» Instructions
a) Write out the portion of the Elasticsearch filters post below, starting at "public class Product" and ending at "are available there.".
b) From the Elasticsearch filters post below, name every property declared in the PriceData class.
c) Check these statements against the Elasticsearch filters post below. For each one, answer yes or no and quote the words that decide it. (i) The location search is done as a must query. (ii) The earlier developer did post filtering inside Elasticsearch. (iii) The writer is moving to the new Java client for Elasticsearch.

Elastic Search Filters Are Not Stacking

Hi all,

I am in the process of switching over to the new .net client for Elasticsearch. As part of this switchover, we are trying to rewrite our Elasticsearch implementation of faceted search on our website. For a long time, it has not functioned as we would expect a faceted search to work, with the counts returned by Elastic search never being correct. Part of the reason for this was my predecessor did a lot of post filtering in .net which meant the counts we all incorrect when displayed on the page compared to what Elasticsearch knew about.

Fast forward to now, I am trying to put in place a proper implementation using Elastic search to do the bulk of the work for us, using a combination of must queries along with filters and aggregation to provide the list of facets by which we can filter products. However, despite following what I believe is the correct approach, Elasticsearch still doesn't appear to be playing ball or behaving as a I would expect.

Consider the following document structure:

    public class Venue {
          public string Name {get; set;}
          public string Location {get; set;}
          public string PromotedLocations {get; set;} // Comma separated list of locations
          public List<Product> Products {get; set;} = new List<ProductData>();
    }

    public class Product {
          public int Nights {get; set;}
          public int Guests {get; set;}
          public List<PriceData> Pricing {get; set;} = new List<PriceData>();
    }

    public class PriceData {
          public double SalePrice {get; set;}
          public double WasPrice {get; set;}
          public DateTime StartDate {get; set;}
          public DateTime EndDate {get; set}
    }

What we are trying to achieve is a faceted search that allows a user to search for a location and have all of the Venues that are available in that location returned. The location search is performed as a must query so that is the primary factor the search is conducted on however, we then supply filters based on generated aggregations from our initial query to show the amount of nights and maxGuests supported by a venue through the products that are available there.

» Data rows
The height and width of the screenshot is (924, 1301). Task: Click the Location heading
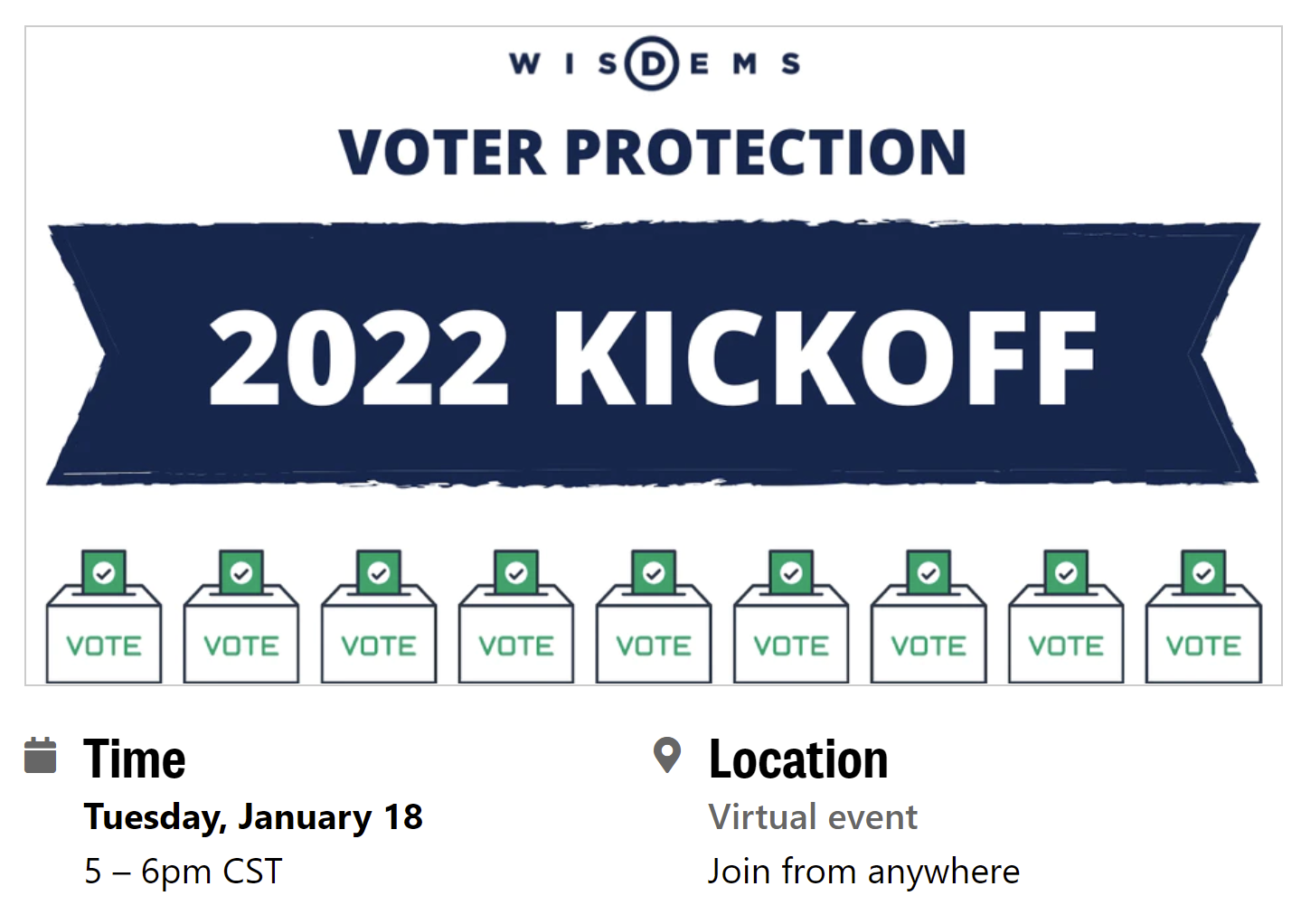798,759

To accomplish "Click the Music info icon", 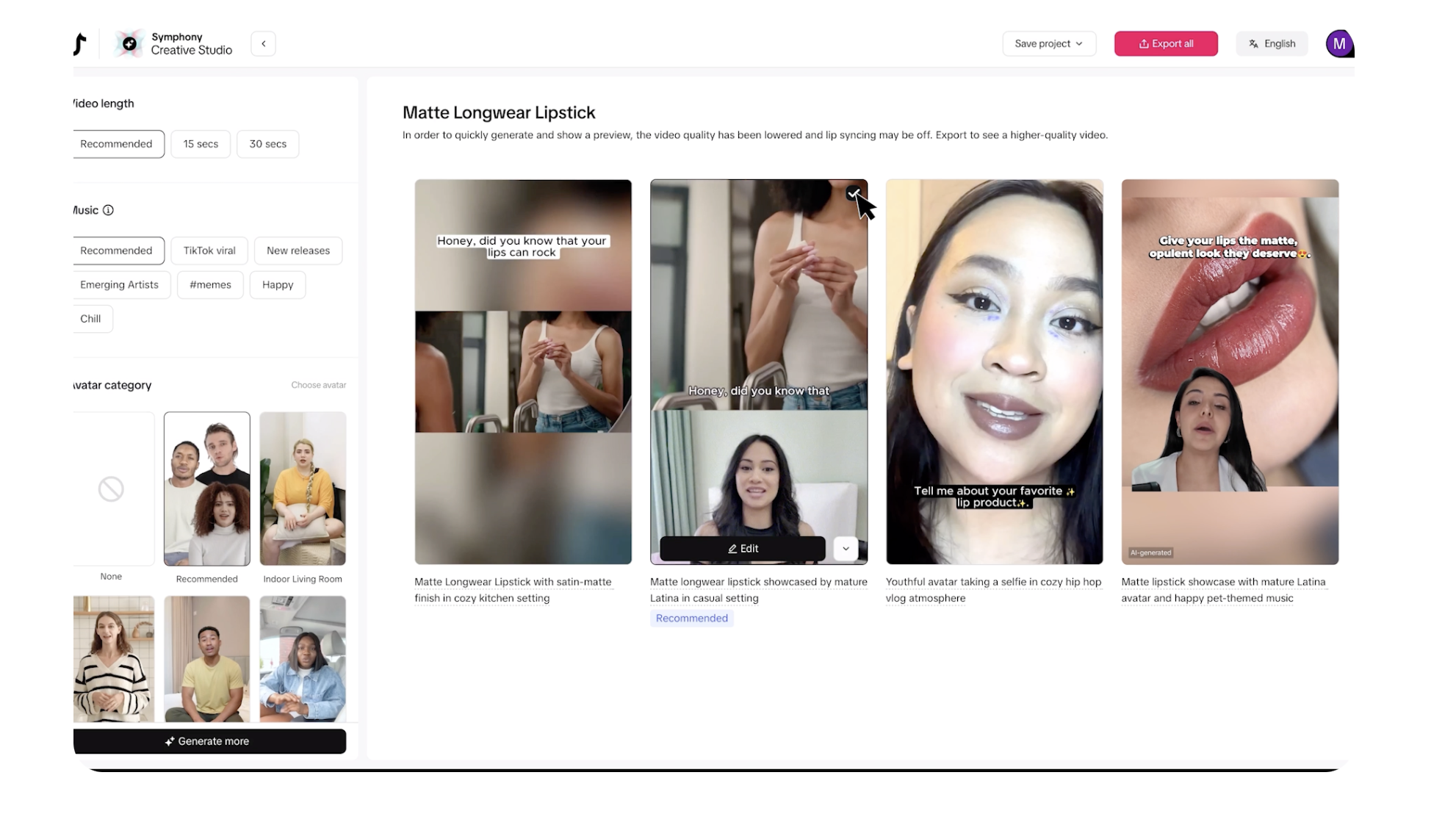I will point(108,210).
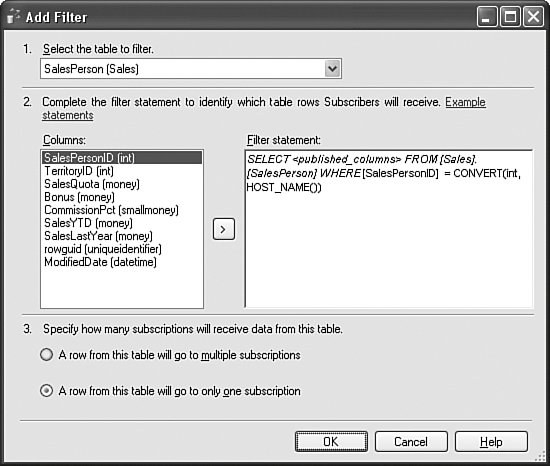The height and width of the screenshot is (466, 550).
Task: Click inside the Filter statement text box
Action: 389,229
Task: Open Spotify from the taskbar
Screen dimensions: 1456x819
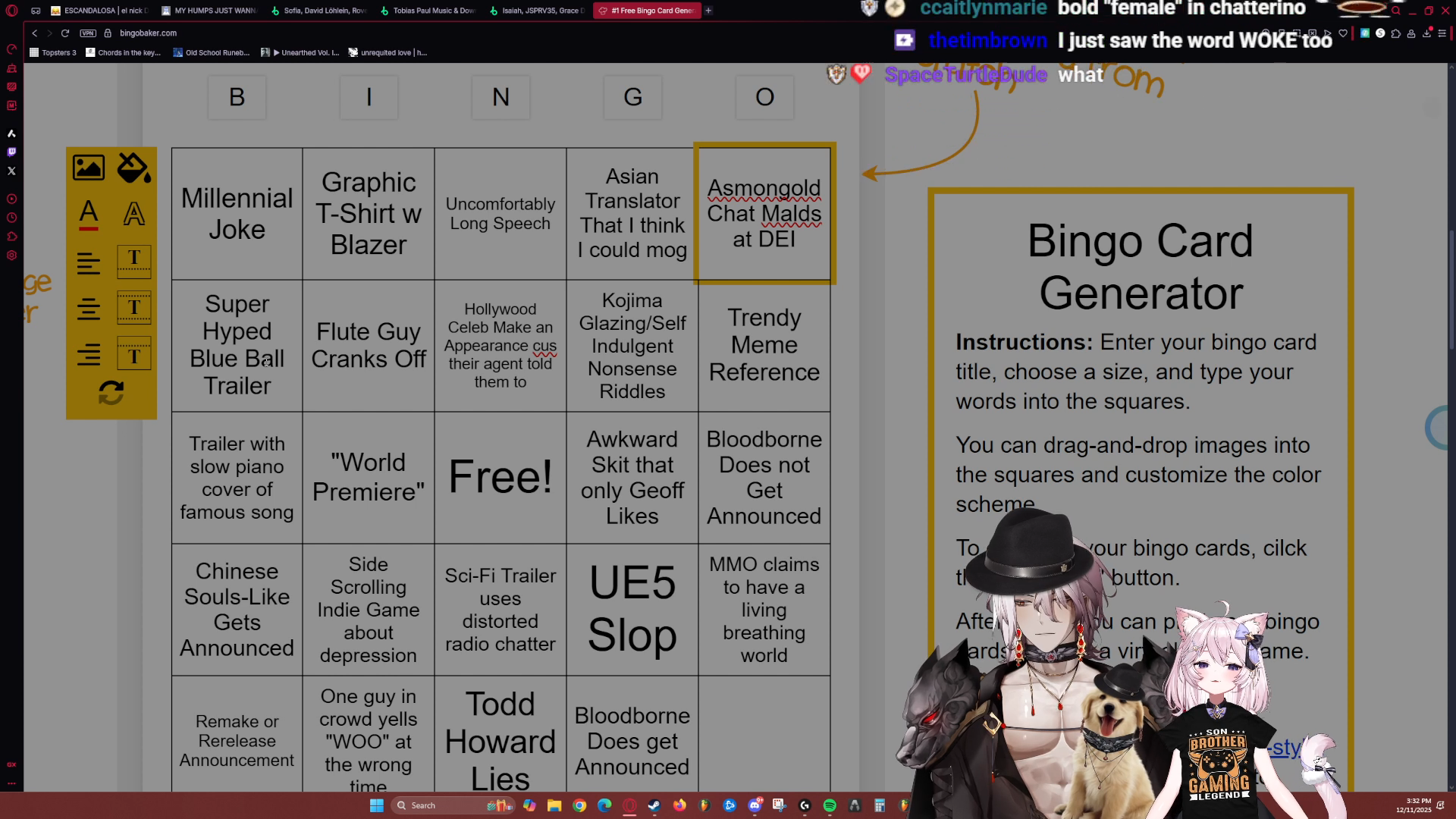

» Answers per task
a)
public class Product {
          public int Nights {get; set;}
          public int Guests {get; set;}
          public List<PriceData> Pricing {get; set;} = new List<PriceData>();
    }

    public class PriceData {
          public double SalePrice {get; set;}
          public double WasPrice {get; set;}
          public DateTime StartDate {get; set;}
          public DateTime EndDate {get; set}
    }

What we are trying to achieve is a faceted search that allows a user to search for a location and have all of the Venues that are available in that location returned. The location search is performed as a must query so that is the primary factor the search is conducted on however, we then supply filters based on generated aggregations from our initial query to show the amount of nights and maxGuests supported by a venue through the products that are available there.

b) SalePrice, WasPrice, StartDate, EndDate

c)
(i) Yes: "The location search is performed as a must query"
(ii) No: "my predecessor did a lot of post filtering in .net"
(iii) No: "I am in the process of switching over to the new .net client for Elasticsearch"